━━━ EXCERPTED PASSAGE

An Illustrious History
The concept of moving the wounded by air began almost simultaneously with the concept of fixed-wing aircraft flight. (1) Shortly after the Wright brothers successfully flew their first airplane, two US Army medical officers, Capt George H. R. Gosman and Lt A. L. Rhodes, designed an airplane to transport patients. Using their own money, they built and flew the world's first air ambulance at Fort Barrancas, Florida, in 1910. Unfortunately, on its first test flight, it flew only 500 yards at an altitude of 100 feet before crashing. This flight, followed by Captain Gosman's unsuccessful attempt to obtain official backing for the project, proved to be only the beginning of many challenges for the new concept.
World War I Era
Air evacuation was very limited during World War I; however, it was remembered most as the time during which air-ambulance design made significant progress by trial and error. A French medical officer, Dr. Eugene Chassaing, first adapted French military planes for use as air ambulances by inserting two patients side by side into the fuselage behind the pilot's cockpit. The first actual evacuation of wounded in airplanes specifically equipped for patient movement occurred in Flanders in April 1918, using a modified Dorand II aircraft.

━━━━━━
━━━ EXERCISE DATA

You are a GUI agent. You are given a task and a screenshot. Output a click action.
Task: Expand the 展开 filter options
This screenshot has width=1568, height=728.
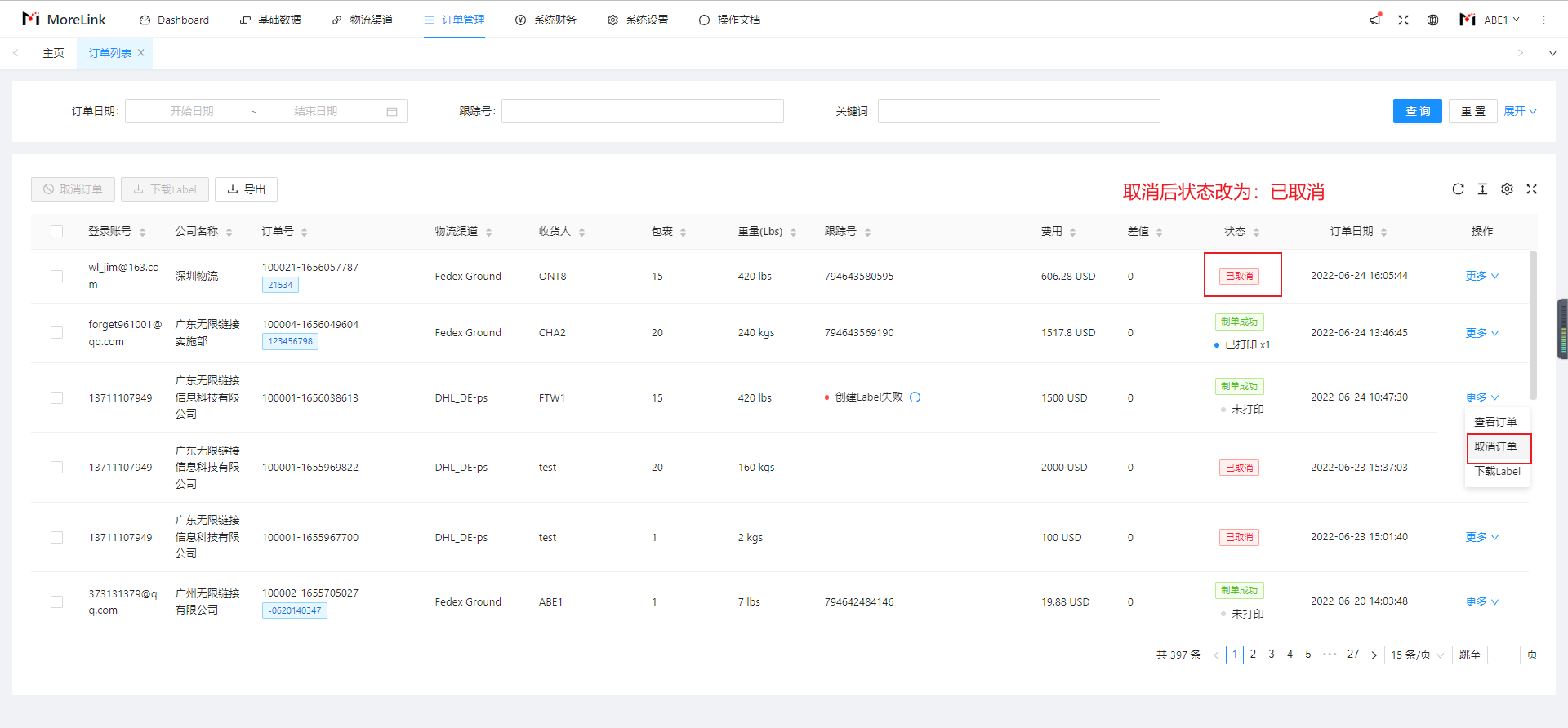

━━━━━━

◆ WORK INSTRUCTION:
Resume the passage on the history of air evacuation, picking up right after its last sentence.

◆ RESULT OF THIS EXERCISE:
The United States began to use airplanes for evacuating the injured from the battlefield in World War I but found it difficult to use planes not designed for patient airlift. Specifically, the fuselages were too small to accommodate stretchers, and the open cockpits exposed patients to the elements. As a result, the US Army Medical Corps used airplanes primarily to transport flight surgeons to the site of airplane accidents to assist in the ground transportation of casualties.
By war's end, the US Army realized the need to transport the wounded by air. In 1918 Maj Nelson E. Driver and Capt William C. Ocker converted a Curtiss JN-4 Jenny biplane into an airplane ambulance by modifying the rear cockpit to accommodate a standard Army stretcher carrying an injured person in a semireclined seat. The modification allowed the US Army to transport patients by airplane for the first time. This success led to an order directing all military airfields to have an air ambulance.
Between the World Wars
The success of the Jenny air ambulances during World War I paved the way for the further development of air evacuation, with several other types of aircraft converted successfully for this purpose. In 1920 the DeHavilland DH-4 aircraft modification allowed it to carry a medical attendant and two side-by-side patients in the fuselage. Shortly thereafter, the Cox-Klemmin aircraft became the first plane built specifically as an air ambulance, carrying two patients and a medical attendant enclosed within the fuselage. The building of the Curtiss Eagle in 1921 allowed the transport of four patients on litters and six ambulatory patients. Unfortunately, in its first year of service, an Eagle crashed during an electrical storm, killing seven people.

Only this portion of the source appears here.